A chess engine using a small neural network written in C++. Play me on lichess!

Symmetrical evaluation

Inspired by large ELO gains from enforcing symmetry in the classical evaluation (see #9 and #17), Rengar's network has the following properties:

  1. Flipping the board vertically, swapping colors, and changing the side to move negates the evaluation
  2. Flipping the board horizontally maintains the same evaluation
  3. Rotating the board 180 degrees, swapping colors, and changing the side to move negates the evaluation

Note that any two of these properties imply the third. Vertical reflection, horizontal reflection, 180 degree rotation, and the identity form a symmetry group isomorphic to Z_2 X Z_2.

Several other neural engines enforce verical symmetry (1) by duplicating the network's first hidden layer from the other player's perspective.
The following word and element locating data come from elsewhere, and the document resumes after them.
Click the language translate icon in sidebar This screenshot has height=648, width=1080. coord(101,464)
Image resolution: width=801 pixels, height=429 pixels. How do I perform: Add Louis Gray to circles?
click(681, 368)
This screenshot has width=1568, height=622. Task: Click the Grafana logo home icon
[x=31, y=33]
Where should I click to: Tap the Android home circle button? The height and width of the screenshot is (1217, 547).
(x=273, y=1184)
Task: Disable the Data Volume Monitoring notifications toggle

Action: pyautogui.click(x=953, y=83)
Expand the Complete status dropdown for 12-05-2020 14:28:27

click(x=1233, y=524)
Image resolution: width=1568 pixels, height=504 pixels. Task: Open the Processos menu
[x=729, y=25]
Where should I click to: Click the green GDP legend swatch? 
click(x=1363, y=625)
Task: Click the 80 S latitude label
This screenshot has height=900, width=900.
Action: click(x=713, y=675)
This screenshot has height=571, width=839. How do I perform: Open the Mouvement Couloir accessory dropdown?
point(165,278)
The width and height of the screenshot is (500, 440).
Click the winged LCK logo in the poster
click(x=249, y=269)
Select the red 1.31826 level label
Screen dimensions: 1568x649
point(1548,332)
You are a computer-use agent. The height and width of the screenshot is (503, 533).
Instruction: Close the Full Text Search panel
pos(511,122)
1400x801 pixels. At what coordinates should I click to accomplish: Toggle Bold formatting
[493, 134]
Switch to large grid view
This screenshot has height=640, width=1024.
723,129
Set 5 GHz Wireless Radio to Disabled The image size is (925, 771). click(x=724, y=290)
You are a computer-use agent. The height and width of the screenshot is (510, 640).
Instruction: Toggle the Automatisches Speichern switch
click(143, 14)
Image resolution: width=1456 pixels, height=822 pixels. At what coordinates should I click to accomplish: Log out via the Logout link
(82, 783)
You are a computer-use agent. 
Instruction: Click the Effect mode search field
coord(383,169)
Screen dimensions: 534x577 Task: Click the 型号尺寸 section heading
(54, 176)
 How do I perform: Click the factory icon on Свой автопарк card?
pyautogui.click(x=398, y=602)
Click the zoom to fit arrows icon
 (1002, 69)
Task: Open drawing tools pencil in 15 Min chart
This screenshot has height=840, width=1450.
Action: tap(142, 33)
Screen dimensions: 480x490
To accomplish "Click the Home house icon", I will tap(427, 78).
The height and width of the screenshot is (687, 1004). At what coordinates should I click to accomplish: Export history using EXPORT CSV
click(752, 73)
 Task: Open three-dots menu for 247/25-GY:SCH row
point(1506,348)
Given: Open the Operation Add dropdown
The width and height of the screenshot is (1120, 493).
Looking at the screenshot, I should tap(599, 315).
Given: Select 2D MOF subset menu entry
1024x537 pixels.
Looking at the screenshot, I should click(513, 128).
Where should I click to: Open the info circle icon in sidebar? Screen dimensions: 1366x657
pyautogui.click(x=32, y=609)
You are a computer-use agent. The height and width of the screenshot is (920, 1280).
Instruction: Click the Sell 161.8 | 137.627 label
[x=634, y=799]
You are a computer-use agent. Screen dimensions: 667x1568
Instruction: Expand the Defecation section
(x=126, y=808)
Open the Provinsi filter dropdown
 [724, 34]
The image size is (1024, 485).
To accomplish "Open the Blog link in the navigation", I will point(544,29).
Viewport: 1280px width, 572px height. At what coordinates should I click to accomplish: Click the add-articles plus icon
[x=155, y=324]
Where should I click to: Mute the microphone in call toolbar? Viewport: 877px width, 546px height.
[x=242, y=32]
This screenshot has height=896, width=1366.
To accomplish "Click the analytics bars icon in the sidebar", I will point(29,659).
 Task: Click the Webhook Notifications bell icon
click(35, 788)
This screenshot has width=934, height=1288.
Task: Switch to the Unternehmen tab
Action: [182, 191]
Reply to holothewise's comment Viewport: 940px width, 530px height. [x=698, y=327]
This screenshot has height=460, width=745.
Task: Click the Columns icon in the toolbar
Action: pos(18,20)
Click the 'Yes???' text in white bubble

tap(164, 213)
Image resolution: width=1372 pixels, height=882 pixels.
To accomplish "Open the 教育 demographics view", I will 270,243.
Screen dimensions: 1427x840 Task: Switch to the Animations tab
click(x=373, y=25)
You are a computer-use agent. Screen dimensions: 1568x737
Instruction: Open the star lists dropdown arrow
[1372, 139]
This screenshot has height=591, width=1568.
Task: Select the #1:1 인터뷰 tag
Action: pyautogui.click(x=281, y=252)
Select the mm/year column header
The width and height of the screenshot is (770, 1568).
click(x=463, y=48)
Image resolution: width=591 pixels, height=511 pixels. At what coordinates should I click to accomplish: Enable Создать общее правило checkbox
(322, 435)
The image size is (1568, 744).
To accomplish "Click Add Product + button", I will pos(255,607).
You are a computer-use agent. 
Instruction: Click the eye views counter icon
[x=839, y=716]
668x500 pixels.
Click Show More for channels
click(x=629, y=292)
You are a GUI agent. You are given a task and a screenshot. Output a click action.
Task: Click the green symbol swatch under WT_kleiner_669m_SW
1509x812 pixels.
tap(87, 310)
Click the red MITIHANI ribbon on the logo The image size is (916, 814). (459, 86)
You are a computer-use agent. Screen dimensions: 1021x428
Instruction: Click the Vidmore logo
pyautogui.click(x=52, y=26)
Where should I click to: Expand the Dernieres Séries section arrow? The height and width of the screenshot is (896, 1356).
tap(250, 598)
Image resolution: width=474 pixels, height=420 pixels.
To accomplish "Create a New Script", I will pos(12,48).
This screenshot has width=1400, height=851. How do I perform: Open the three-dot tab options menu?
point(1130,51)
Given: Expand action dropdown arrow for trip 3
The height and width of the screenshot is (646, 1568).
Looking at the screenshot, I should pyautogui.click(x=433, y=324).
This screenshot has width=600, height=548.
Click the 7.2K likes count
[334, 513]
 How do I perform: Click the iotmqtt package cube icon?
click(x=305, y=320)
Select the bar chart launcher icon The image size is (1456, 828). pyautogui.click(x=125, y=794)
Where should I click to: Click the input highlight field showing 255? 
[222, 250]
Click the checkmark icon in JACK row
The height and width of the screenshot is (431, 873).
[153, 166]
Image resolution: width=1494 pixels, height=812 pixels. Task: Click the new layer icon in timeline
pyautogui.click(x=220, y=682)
I am not aware of any other neural engines that enforce horizontal symmetry (2).

Decomposing the input space

As usual, the input layer of the network is constructed by embedding the board in a 736-dimensional space as an input vector of ones and zeros, where a 1 in a certain dimension might mean something like "there is a white pawn on f2". The symmetry group acts on this vector space by permuting the dimensions.

Rengar enforces symmetry by rotating that space so it can be decomposed into four 184-dimensional subspaces:

  • full_symm is invariant under all 3 symmetry operations
  • vert_asym is fixed by horizonal flip, but negated by vertical flip and 180 degree rotation
  • horz_asym is fixed by vertical flip, but negated by horizontal flip and 180 degree rotation
  • rotl_asym is fixed by 180 degree rotation, but negated by both vertical and horizontal flips

Note that the final evaluation should lie in the vert_asym space.

A purely linear evaluation function would have 184 parameters and could not use the other three spaces at all. A white pawn on c2 or f2 must get the same weight, while a black pawn on c7 or f7 must get the opposite weight. So we must use nonlinear activation to get the other spaces involved.

Product pooling

The primary nonlinearity in Rengar's network comes from multiplication.

Multiplying two expressions with symmetry group guarantees enforces guarantees on the product. In Rengar, I use the following:

  • Multiplying a full_symm expression by a vert_asym expression yields a vert_asym expression
  • Multiplying a horz_asym expression by a rotl_asym expression yields a vert_asym expression

The former allows you to taper the evaluation from the middlegame to the endgame, from open to closed positions, or to reduce the evaluation for OCB endgames. The latter allows you to learn king safety in SSC or OSC positions, judge who is winning a pawn race, or discern between good and bad bishops. Both products can be used to give a bishop pair advantage.

Training data

Rengar's network is trained on origional data generated by previous versions of Rengar. This table shows the evolution of the network.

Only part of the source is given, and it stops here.